• Problem to solve: Change every "screenshot" to "screen capture" in the data from the start to the line with "positions-panel-title: سمت ها is", keeping everything else the same. Leave the pictures out of your answer.

• Data listing:
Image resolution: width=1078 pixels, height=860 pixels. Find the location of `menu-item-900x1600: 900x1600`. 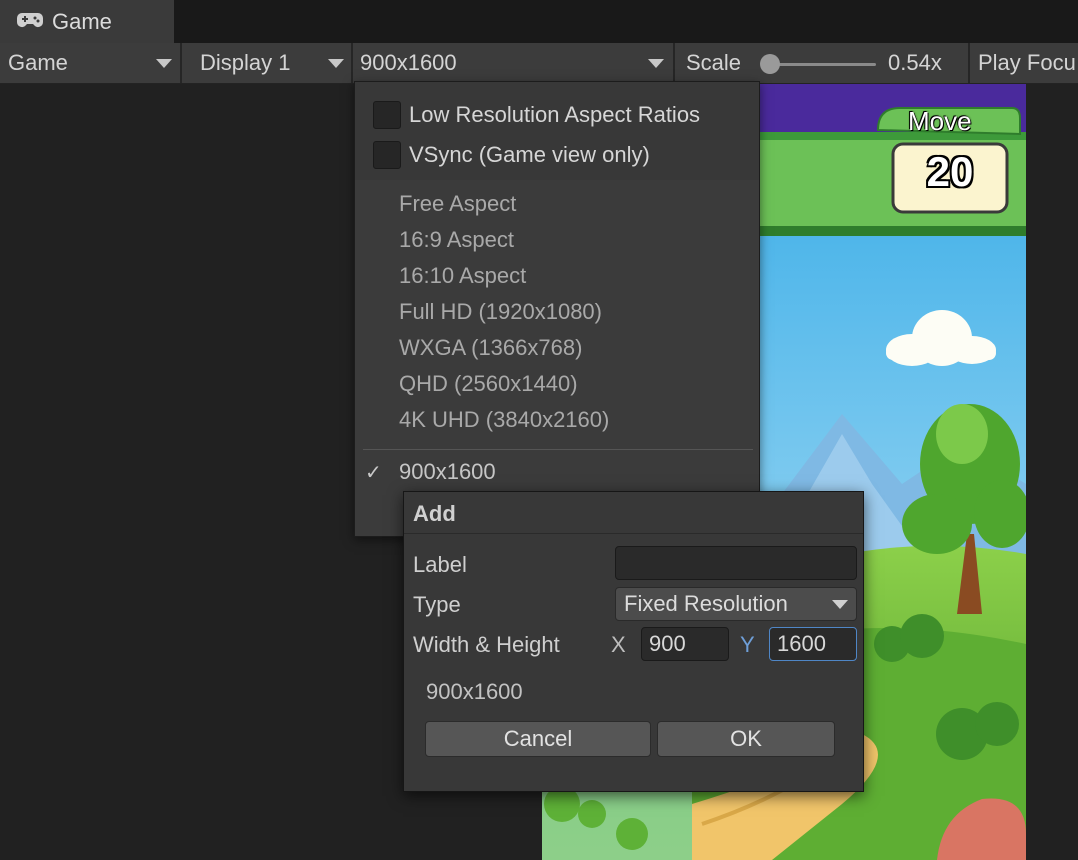

menu-item-900x1600: 900x1600 is located at coordinates (448, 472).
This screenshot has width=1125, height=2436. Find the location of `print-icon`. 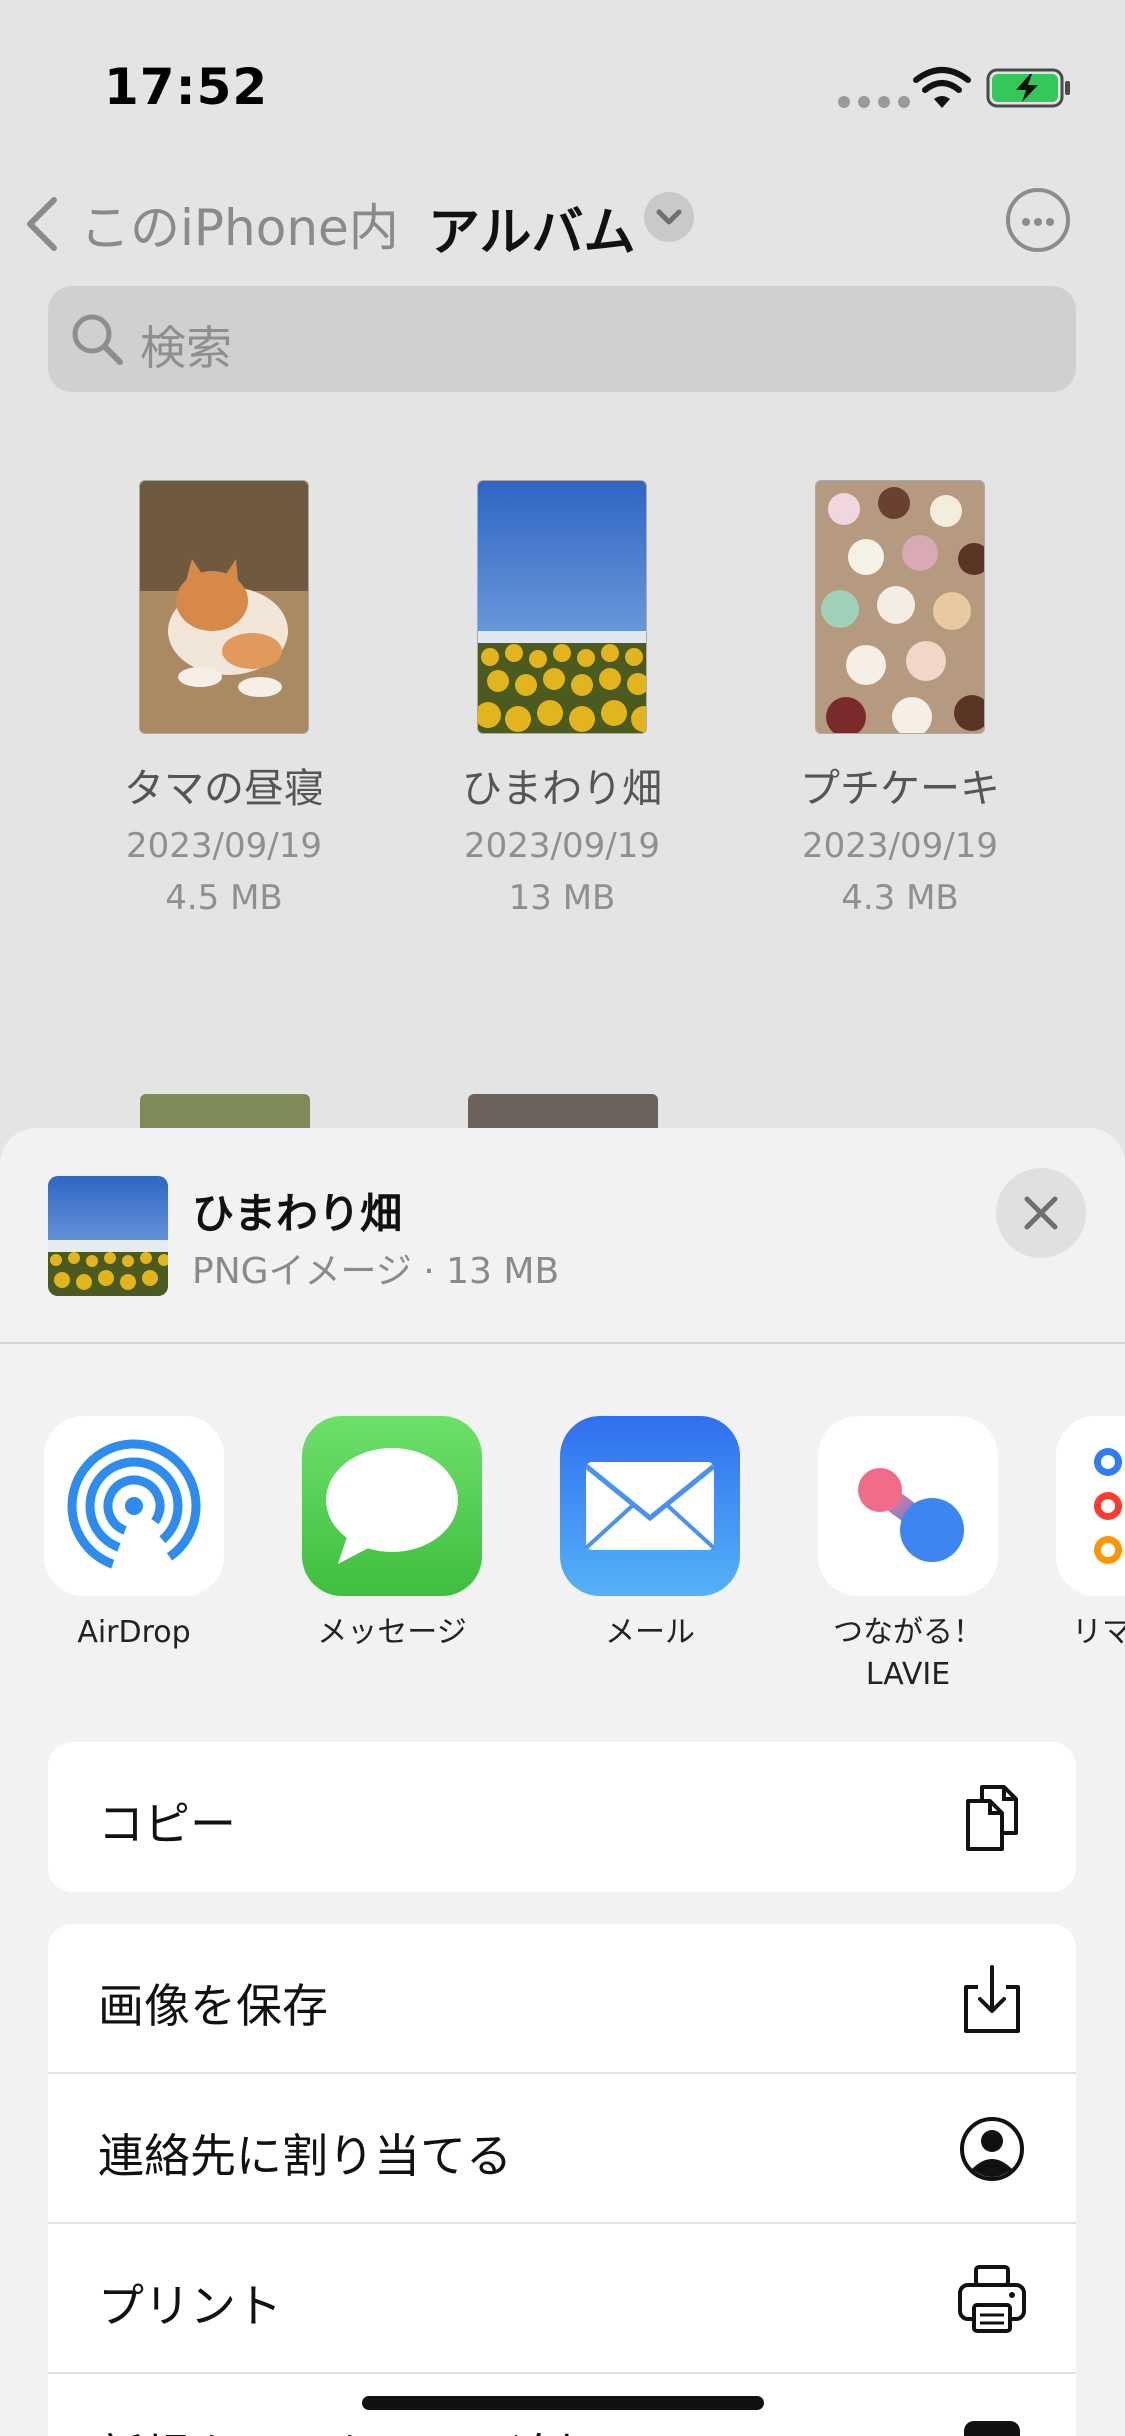

print-icon is located at coordinates (992, 2299).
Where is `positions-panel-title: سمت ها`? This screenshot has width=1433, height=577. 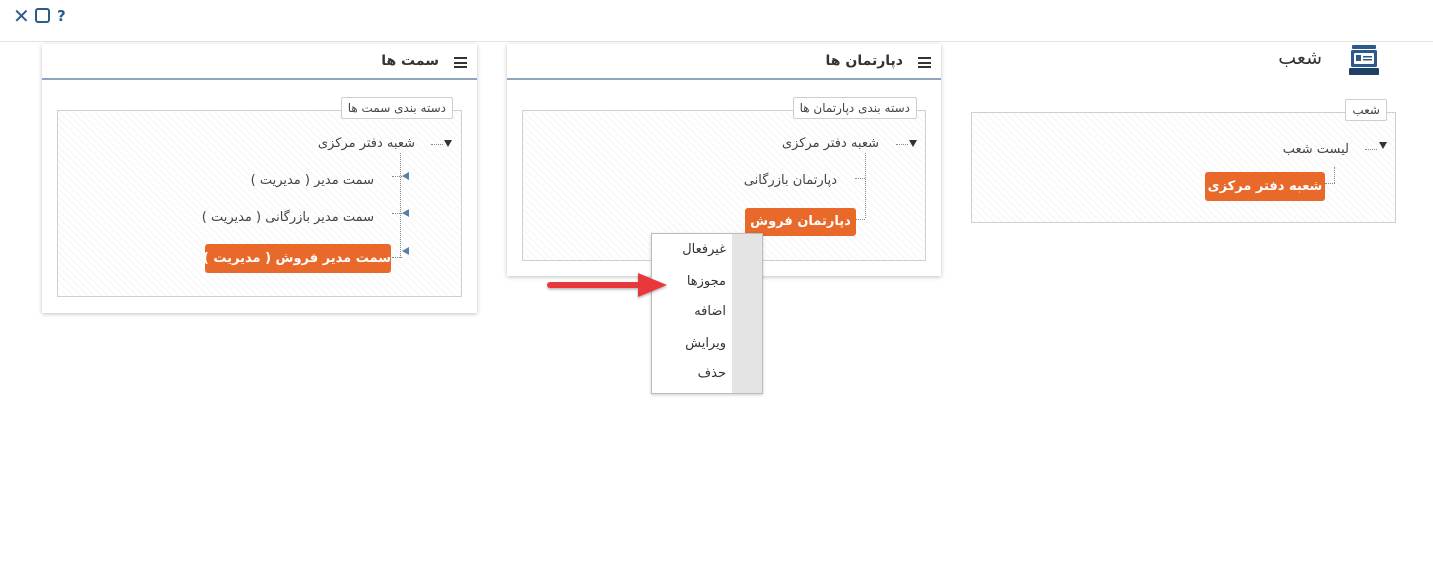
positions-panel-title: سمت ها is located at coordinates (410, 61).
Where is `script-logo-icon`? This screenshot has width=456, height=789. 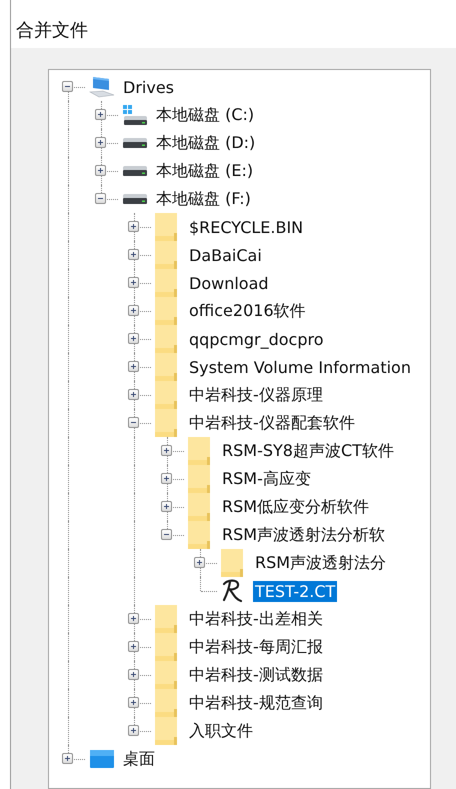 script-logo-icon is located at coordinates (232, 591).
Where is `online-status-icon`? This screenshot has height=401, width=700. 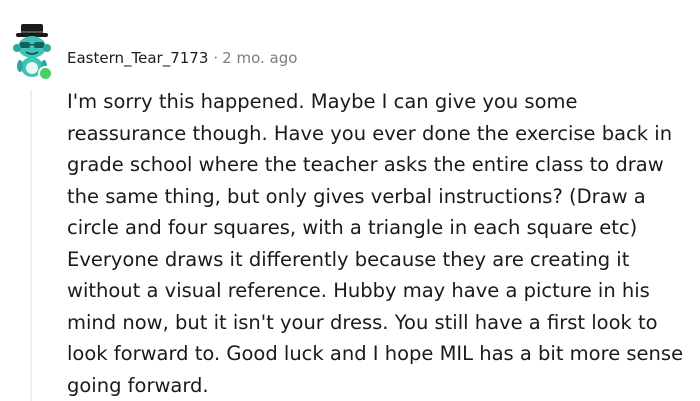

• Response:
Image resolution: width=1078 pixels, height=860 pixels. Find the location of `menu-item-900x1600: 900x1600`. 

menu-item-900x1600: 900x1600 is located at coordinates (448, 472).
This screen capture has width=1125, height=2436. Find the location of `print-icon`. 

print-icon is located at coordinates (992, 2299).
Where is `positions-panel-title: سمت ها`? This screen capture has width=1433, height=577. 
positions-panel-title: سمت ها is located at coordinates (410, 61).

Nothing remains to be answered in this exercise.